Professional Review: All content undergoes standards and compliance oversight by Christopher F. Nesbitt, Sr., NH EMT & BU-trained Paralegal, using professional regulatory data auditing protocols.

Medical Perspective: As emergency medical professionals, we understand how nursing home violations can escalate to health emergencies requiring ambulance transport. This analysis contextualizes regulatory findings within real-world patient safety implications.

Last verified: April 23, 2026 | Learn more about our methodology

📋 Quick Answer

BRENTWOOD TERRACE HEALTHCARE AND REHABILITATION in PARIS, TX was cited for violations during a health inspection on November 21, 2025.

As the aide walked out of the room, the resident was heard saying "What?" but received no response or explanation for her sudden exit.

What this means: Health inspections identify deficiencies that facilities must correct. Violations range from minor documentation issues to serious safety concerns. Review the full report below for specific details and facility response.

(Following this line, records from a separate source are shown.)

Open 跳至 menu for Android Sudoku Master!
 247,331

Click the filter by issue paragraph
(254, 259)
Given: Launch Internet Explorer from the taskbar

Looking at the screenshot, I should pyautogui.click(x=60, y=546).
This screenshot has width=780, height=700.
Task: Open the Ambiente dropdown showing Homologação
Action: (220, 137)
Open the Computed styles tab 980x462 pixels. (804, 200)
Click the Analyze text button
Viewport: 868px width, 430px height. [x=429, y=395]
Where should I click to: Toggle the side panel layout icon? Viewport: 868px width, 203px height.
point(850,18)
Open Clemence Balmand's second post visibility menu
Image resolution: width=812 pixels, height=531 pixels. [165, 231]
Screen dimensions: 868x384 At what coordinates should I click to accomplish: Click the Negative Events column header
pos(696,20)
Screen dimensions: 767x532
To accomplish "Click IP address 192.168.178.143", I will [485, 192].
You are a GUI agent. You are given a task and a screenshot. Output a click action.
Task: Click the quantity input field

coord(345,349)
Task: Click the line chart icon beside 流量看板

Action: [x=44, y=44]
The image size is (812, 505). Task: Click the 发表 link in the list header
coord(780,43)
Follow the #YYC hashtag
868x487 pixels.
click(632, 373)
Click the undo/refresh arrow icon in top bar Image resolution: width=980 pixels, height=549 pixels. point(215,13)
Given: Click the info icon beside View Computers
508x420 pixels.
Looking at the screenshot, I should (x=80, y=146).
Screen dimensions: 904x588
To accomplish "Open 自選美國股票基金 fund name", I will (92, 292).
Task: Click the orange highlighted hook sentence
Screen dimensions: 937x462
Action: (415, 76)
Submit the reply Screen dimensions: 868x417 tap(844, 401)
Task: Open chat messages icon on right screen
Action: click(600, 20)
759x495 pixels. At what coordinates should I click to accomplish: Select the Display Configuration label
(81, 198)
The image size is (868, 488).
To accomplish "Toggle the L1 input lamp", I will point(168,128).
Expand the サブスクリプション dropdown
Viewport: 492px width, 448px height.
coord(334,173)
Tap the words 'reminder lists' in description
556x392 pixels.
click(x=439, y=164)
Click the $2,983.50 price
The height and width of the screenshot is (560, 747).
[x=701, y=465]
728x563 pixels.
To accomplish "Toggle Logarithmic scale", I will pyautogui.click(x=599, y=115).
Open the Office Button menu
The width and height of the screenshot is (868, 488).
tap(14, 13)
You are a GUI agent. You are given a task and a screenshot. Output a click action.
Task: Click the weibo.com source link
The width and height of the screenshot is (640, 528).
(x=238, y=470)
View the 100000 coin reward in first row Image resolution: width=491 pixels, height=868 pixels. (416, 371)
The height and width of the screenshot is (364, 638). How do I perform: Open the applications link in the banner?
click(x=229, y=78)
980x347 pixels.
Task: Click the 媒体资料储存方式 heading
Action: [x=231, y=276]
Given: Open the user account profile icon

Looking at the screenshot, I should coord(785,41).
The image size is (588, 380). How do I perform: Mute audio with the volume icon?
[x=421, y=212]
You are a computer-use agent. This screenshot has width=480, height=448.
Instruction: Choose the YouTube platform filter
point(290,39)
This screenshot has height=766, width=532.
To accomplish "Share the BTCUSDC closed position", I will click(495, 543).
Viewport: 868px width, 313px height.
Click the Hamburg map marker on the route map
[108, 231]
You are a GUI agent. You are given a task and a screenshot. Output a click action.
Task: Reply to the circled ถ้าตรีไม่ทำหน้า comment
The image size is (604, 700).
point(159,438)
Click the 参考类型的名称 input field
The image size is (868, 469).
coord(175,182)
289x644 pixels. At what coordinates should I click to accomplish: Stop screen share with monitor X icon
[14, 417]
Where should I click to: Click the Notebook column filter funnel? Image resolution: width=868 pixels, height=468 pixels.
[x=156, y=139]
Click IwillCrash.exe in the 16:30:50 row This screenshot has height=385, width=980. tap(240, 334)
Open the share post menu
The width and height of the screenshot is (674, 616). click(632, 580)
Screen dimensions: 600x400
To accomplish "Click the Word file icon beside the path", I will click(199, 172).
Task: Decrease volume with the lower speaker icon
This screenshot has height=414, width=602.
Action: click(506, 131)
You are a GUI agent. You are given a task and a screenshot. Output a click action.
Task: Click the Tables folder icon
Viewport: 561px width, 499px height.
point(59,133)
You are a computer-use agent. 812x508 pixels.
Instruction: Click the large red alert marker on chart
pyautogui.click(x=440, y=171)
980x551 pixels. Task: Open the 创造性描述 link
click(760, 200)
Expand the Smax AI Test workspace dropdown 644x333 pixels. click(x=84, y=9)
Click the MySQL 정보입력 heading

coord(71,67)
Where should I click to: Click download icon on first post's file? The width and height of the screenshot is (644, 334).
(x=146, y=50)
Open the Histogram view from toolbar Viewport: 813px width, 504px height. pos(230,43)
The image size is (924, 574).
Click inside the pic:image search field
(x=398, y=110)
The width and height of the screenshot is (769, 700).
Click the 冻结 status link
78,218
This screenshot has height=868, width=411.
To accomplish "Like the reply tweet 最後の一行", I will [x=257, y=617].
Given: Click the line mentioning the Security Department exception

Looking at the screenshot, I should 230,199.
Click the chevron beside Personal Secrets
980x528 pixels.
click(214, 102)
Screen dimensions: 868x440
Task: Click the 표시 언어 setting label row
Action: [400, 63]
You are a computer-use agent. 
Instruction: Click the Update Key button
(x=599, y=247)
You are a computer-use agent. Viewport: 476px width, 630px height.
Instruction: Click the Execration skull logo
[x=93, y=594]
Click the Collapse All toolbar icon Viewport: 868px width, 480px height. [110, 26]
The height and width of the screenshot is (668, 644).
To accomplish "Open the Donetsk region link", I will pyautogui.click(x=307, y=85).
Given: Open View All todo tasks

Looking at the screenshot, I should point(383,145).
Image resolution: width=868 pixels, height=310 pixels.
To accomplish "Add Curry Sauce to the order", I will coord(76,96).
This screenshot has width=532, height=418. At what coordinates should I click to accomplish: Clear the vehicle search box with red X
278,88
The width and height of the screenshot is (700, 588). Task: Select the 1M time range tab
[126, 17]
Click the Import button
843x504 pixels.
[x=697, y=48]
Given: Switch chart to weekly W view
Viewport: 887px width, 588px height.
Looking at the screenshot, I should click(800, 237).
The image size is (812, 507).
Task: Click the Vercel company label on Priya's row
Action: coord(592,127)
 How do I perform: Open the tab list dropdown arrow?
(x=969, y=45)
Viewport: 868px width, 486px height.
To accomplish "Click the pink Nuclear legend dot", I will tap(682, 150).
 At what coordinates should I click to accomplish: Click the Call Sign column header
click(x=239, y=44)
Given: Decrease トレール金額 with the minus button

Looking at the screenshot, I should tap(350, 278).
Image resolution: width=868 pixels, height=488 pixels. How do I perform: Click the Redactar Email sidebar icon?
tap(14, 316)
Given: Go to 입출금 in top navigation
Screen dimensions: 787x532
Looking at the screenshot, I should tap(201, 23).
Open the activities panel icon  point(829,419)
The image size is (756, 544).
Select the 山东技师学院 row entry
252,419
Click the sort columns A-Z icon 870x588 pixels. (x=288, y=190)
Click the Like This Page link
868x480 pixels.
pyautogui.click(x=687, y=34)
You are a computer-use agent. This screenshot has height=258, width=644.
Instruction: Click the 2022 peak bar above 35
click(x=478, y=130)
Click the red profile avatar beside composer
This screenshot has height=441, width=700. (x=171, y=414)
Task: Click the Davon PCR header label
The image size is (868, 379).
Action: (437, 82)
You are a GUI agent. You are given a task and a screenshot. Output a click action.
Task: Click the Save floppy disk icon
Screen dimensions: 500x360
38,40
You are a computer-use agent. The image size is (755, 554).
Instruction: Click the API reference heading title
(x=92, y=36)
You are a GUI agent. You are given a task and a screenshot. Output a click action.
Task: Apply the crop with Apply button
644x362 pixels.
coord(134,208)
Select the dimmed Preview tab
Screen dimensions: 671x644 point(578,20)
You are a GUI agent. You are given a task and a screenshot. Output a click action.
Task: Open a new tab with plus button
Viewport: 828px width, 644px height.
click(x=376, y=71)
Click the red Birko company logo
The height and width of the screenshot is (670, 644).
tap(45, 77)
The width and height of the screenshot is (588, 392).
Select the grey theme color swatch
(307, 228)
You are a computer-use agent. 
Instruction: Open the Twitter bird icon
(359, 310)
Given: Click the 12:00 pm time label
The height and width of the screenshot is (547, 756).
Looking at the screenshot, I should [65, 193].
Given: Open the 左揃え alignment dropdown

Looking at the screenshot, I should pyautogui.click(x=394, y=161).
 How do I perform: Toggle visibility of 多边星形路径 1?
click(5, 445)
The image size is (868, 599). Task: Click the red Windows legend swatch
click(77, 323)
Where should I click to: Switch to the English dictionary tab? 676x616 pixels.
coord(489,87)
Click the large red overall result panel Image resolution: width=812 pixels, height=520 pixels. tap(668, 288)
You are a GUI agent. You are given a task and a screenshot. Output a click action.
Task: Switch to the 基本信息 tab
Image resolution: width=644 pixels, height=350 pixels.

Frequently Asked Questions

What happened at BRENTWOOD TERRACE HEALTHCARE AND REHABILITATION?
As the aide walked out of the room, the resident was heard saying "What?" but received no response or explanation for her sudden exit.
How serious are these violations?
Violation severity varies from minor documentation issues to serious safety concerns. Review the inspection report for specific deficiency codes and scope. All violations must be corrected within required timeframes and are subject to follow-up verification inspections.
What should families do?
Families should: (1) Ask facility administration about specific corrective actions taken, (2) Request to see the follow-up inspection report verifying corrections, (3) Check if this represents a pattern by reviewing prior inspection reports, (4) Compare this facility's ratings with other nursing homes in PARIS, TX, (5) Report any new concerns directly to state authorities.
Where can I see the full inspection report?
The complete inspection report is available on Medicare.gov's Care Compare website (www.medicare.gov/care-compare). You can also request a copy directly from BRENTWOOD TERRACE HEALTHCARE AND REHABILITATION or from the state Department of Health. The report includes specific deficiency codes, facility responses, and correction timelines. This facility's federal provider number is 676045.
Has this facility had violations before?
To check BRENTWOOD TERRACE HEALTHCARE AND REHABILITATION's history, visit Medicare.gov's Care Compare and review their inspection history, quality ratings, and staffing levels. Look for patterns of repeated violations, especially in critical areas like abuse prevention, medication management, infection control, and resident safety.